Tea is the second most common drink in the world and for good reason. Tea, specifically green tea, has been linked to preventing cancer, easing arthritis, and maintaining oral health. It should not surprise you to learn that green tea can also reduce cholesterol levels. An ingredient named catenin extract is responsible for the cholesterol-lowering effects. Catenin extract is proven to prevent the absorption of cholesterol during digestion, lower LDL levels, and raise HDL levels. Oolong and Black tea are also known to lower cholesterol, though not as much as green tea.
Dietary fiber is a natural way to get rid of cholesterol. Dietary fiber attaches to cholesterol and can lower LDL levels by 5%. Most people find it difficult to naturally get enough fiber in their diet. Highly processed foods that are usually present in fast-food and refined grains do not contain enough fiber to maintain a healthy diet. Foods that are known for containing high fiber include oatmeal, whole wheat spaghetti, and grapefruits, among many others. Fiber is also a requirement in any healthy diet, as it is a cheap way to stay full and curb cravings.
Keeping a low-fat diet is essential to keeping a healthy diet and lowering cholesterol. Saturated fats are dense in cholesterol and can raise your LDL levels. Even though saturated fats are bad, trans fats are even worse than that because they reduce HDL levels while simultaneously raising LDL levels. Removing these types of fats can reduce the risk of heart attack by up to 55 percent. Societies with a low-fat diet have a much lower risk of heart attack and stroke than countries with a western diet.
If you are going to be eating fats, you might as well be eating the good ones. Omega-3 fatty acids are molecules that do not affect your LDL cholesterol. What they are effective at, is increasing HDL levels, reducing blood pressure, and reducing triglycerides. Omega-3 fatty acids can be found in fish like salmon, herring, and mackerel. If you do not have the time to prepare these types of fish or just do not like the taste of fish, you can obtain omega-3 fatty acids through fish oil. They can also be found in foods like walnuts, flaxseeds, and almonds.

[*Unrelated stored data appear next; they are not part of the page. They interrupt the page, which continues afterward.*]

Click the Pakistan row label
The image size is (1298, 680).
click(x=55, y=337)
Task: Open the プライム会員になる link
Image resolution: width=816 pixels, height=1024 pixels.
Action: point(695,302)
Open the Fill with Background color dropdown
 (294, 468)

Most people only think of whey protein as being what bodybuilders use to build muscle. These people may be surprised to learn that whey protein can lower cholesterol. Studies have proven that taking whey protein as a supplement can reduce LDL levels and lower your cholesterol. When compared to taking casein protein, whey protein lowered cholesterol more than casein over a twelve week period. Whey protein is a type of dairy, so it can be found in all dairy products and by itself as a supplement.
If you are worried about having high cholesterol, smoking is definitely not a smart habit to keep. Smoking raises the risk of numerous health issues, many of which are aggravated by high cholesterol. In addition to raising your risk of developing heart disease and high blood pressure, cigarette smoke actually lowers your HDL (the “good” kind of cholesterol) levels. Quitting smoking will greatly reduce your risk of heart disease and raise your HDL levels immediately. It will take years to completely reduce the risks associated with smoking, but it is well worth it.

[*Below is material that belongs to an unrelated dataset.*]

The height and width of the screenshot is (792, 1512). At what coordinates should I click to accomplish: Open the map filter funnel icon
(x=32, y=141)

Binge drinking comes with a whole slew of negative effects, including high blood pressure, heart failure, and stroke. Binge drinking can also raise the amount of cholesterol in your body greatly. It may seem that people should swear off alcohol completely, but drinking in moderation can actually raise HDL levels. It is recommended that for adults who already drink, that they limit their daily alcohol consumption to one drink a day or less for women and two drinks or less for men, depending on age.

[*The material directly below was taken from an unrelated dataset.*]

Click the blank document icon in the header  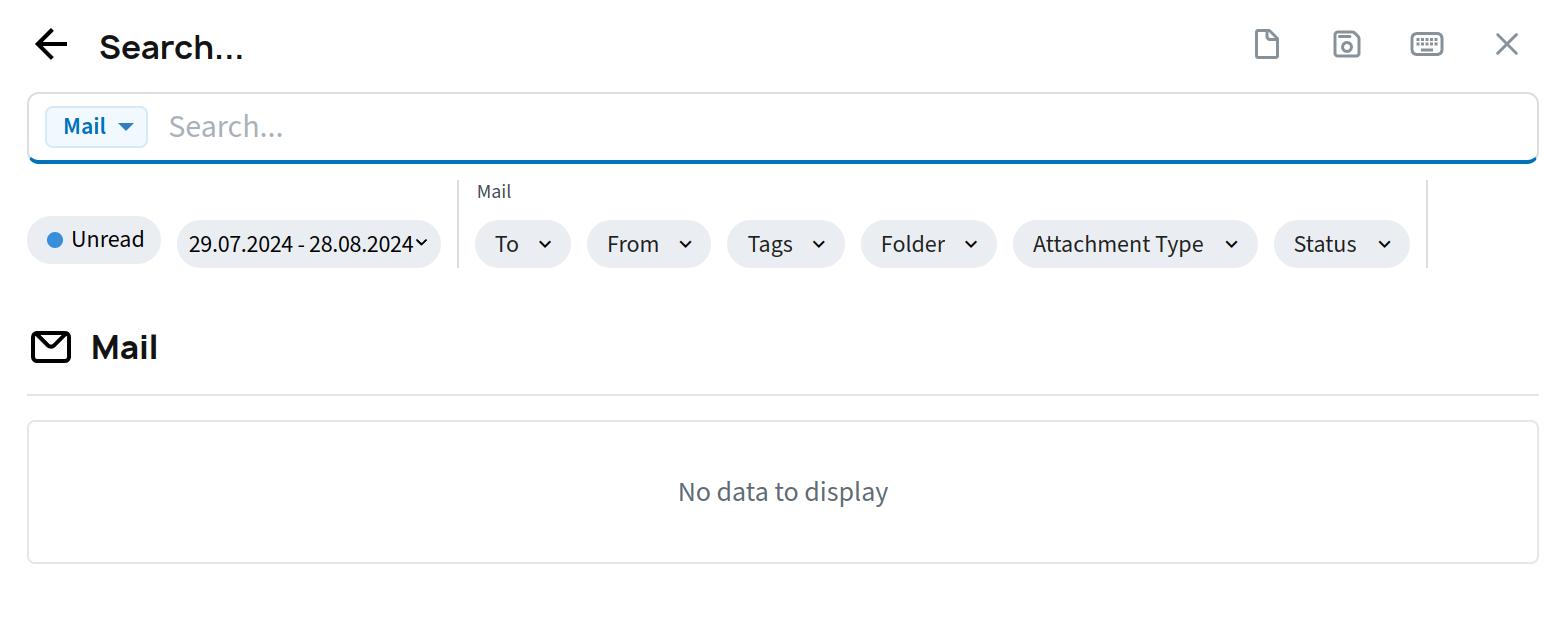(x=1267, y=44)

Maintaining a healthy schedule of exercise is a great way to combat the effects of a sedentary lifestyle and lower your cholesterol. Exercise raises HDL (the good cholesterol) levels, and can reduce your risk of heart attack by 25%. Exercise doesn’t need to just be restricted to running or biking. Weight training, playing sports, and many other forms of cardio are also effective at lowering cholesterol. The important thing is to get off of the couch, get outside, and get moving more.